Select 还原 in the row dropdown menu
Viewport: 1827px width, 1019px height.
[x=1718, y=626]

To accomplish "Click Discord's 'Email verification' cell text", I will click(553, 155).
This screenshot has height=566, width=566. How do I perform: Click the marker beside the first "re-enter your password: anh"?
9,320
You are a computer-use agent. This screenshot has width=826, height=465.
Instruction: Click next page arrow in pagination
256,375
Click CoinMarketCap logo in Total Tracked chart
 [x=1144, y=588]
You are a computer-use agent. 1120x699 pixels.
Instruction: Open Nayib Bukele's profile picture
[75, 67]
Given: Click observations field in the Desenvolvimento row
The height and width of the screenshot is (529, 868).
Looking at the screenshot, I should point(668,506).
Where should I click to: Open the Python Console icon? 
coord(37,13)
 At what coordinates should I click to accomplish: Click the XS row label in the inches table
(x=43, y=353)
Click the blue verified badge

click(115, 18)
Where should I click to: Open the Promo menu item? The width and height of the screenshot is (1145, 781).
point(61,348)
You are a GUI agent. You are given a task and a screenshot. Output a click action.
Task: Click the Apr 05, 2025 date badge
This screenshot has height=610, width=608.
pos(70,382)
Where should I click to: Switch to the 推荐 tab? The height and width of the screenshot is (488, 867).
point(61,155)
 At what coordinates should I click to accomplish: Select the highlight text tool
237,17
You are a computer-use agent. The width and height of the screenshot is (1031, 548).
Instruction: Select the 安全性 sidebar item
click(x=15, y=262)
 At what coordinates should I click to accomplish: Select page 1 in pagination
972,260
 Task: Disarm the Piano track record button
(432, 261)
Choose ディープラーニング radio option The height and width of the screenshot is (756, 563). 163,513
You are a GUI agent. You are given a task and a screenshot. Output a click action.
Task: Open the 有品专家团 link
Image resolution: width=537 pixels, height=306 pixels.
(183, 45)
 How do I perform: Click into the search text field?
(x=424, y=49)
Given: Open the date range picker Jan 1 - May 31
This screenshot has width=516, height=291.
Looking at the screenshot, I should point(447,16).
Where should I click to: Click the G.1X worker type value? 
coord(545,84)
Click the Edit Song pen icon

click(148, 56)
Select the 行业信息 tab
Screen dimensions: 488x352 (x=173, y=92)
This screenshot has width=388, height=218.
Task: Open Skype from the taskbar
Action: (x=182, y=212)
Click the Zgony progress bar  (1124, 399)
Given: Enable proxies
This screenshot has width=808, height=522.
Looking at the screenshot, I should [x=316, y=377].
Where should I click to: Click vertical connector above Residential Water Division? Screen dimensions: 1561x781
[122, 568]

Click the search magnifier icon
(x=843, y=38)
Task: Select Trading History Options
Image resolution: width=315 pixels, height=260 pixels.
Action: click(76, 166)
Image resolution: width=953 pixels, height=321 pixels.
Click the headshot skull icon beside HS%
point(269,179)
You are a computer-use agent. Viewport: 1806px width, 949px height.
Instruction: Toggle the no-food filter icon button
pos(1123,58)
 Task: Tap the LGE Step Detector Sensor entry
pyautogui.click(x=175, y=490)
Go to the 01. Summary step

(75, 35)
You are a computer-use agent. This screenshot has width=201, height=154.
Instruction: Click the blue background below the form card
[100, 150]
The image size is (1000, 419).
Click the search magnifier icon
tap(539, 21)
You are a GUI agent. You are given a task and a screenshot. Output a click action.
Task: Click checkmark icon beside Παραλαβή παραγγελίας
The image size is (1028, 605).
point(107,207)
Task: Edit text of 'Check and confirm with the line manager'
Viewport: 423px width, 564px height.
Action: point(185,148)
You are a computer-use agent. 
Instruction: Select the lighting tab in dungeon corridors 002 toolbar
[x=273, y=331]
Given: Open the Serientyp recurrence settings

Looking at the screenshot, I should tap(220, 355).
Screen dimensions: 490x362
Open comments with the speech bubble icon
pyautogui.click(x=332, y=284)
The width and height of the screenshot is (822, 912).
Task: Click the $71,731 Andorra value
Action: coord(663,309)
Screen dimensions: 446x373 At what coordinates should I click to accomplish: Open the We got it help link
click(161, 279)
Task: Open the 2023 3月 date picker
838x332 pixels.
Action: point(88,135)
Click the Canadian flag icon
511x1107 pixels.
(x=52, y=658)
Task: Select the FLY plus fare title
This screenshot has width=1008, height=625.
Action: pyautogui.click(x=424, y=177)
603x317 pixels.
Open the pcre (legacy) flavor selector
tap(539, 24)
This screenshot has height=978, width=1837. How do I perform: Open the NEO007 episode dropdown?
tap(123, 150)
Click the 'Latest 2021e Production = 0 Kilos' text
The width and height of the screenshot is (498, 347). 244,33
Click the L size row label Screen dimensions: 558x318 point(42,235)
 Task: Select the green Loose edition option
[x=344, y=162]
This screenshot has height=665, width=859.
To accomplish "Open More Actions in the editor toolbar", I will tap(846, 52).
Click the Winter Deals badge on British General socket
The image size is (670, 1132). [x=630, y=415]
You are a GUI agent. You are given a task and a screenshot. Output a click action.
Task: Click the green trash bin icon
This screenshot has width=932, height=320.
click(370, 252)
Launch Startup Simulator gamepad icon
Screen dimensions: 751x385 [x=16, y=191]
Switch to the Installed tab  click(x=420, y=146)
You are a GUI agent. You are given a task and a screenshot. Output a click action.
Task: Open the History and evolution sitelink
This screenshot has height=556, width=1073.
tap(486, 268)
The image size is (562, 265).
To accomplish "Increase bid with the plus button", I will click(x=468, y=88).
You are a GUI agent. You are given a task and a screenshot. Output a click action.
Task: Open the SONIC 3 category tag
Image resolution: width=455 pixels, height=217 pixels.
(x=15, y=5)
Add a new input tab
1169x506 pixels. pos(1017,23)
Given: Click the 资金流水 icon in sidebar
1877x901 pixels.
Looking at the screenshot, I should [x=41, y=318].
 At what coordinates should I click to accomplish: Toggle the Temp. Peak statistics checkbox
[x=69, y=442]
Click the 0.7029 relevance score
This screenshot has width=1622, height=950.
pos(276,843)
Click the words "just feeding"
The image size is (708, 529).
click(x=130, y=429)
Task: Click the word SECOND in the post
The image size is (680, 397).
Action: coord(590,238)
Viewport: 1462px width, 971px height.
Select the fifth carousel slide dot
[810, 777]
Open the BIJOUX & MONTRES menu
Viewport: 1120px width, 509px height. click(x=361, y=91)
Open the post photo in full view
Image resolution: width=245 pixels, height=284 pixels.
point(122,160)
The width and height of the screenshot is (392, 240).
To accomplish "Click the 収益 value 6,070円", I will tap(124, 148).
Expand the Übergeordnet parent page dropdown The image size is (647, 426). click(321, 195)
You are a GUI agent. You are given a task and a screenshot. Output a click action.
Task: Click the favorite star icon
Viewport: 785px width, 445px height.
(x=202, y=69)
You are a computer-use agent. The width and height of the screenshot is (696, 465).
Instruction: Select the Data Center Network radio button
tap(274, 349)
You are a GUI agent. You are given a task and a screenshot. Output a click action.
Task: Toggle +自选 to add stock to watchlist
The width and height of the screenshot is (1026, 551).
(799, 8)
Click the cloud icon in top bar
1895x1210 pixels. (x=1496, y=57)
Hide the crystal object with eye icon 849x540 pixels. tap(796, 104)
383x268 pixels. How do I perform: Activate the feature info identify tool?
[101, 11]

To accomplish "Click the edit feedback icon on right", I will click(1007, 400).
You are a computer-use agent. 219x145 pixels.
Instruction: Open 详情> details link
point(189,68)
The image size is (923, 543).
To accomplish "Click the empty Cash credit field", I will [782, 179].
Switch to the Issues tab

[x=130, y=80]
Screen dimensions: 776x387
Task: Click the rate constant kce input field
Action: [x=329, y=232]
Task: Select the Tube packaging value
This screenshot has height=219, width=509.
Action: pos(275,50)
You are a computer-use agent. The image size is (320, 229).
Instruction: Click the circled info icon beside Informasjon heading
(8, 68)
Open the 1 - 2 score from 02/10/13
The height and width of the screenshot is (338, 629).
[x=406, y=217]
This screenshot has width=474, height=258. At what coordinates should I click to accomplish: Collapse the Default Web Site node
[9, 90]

Task instructions –
Copy out the records starting at the line that contains "Screen dimensions: 446x373" and ending at the line that contains "(x=52, y=658)", both of those lines included.

Exercise output –
Screen dimensions: 446x373 At what coordinates should I click to accomplish: Open the We got it help link
click(161, 279)
Task: Open the 2023 3月 date picker
838x332 pixels.
Action: point(88,135)
Click the Canadian flag icon
511x1107 pixels.
(x=52, y=658)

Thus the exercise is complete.